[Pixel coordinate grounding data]
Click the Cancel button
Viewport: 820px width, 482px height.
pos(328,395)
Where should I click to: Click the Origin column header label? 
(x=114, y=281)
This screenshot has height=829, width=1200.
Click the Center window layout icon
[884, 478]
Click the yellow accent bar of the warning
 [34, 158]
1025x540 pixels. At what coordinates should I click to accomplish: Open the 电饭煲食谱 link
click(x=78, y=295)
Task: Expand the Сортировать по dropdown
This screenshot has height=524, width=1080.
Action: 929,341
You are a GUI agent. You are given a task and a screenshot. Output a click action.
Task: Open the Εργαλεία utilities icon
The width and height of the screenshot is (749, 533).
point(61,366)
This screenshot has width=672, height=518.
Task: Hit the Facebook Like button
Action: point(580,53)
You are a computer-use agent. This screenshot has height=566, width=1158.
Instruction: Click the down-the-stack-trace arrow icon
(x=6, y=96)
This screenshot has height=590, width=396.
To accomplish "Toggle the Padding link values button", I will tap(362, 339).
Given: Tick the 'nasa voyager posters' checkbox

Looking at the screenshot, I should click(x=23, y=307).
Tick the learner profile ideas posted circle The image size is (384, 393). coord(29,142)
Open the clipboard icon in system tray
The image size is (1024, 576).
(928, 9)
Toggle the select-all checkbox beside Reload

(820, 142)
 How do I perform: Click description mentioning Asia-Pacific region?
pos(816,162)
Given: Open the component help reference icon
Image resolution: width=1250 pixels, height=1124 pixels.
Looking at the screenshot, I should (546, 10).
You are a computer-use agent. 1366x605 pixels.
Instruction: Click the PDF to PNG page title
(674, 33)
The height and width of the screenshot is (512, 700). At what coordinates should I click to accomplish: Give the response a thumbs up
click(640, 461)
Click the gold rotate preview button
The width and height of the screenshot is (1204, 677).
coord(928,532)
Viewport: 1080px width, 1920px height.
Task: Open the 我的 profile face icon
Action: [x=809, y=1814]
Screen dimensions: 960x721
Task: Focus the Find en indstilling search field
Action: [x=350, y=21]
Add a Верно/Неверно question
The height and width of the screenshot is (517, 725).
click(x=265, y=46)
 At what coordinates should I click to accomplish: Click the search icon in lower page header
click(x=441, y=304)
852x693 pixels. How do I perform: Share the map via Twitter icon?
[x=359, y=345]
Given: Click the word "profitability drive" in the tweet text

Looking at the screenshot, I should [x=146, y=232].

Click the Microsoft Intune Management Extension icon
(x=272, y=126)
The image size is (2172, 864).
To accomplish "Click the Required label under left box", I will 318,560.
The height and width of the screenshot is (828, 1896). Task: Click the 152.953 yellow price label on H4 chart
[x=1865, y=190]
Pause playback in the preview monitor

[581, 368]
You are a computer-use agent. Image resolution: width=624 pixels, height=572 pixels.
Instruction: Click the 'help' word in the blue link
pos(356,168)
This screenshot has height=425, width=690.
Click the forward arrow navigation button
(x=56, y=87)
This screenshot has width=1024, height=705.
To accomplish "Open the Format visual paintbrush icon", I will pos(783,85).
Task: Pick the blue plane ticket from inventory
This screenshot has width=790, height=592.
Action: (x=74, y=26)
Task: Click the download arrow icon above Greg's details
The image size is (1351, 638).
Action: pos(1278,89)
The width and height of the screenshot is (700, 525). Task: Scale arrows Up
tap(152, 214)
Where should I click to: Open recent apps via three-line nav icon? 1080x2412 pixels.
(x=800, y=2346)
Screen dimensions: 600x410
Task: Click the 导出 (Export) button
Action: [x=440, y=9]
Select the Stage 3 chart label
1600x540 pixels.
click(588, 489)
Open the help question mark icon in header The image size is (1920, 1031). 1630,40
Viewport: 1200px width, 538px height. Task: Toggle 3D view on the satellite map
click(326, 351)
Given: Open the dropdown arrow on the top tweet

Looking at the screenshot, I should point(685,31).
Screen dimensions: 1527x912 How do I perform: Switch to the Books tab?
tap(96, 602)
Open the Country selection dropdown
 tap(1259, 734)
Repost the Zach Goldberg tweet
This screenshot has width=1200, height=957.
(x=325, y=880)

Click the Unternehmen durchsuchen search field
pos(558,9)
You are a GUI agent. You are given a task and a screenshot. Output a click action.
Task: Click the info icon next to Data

◆ Exercise ◆
Return each line in the records that holds the string "question".

◆ Task response ◆
Add a Верно/Неверно question
Open the help question mark icon in header The image size is (1920, 1031). 1630,40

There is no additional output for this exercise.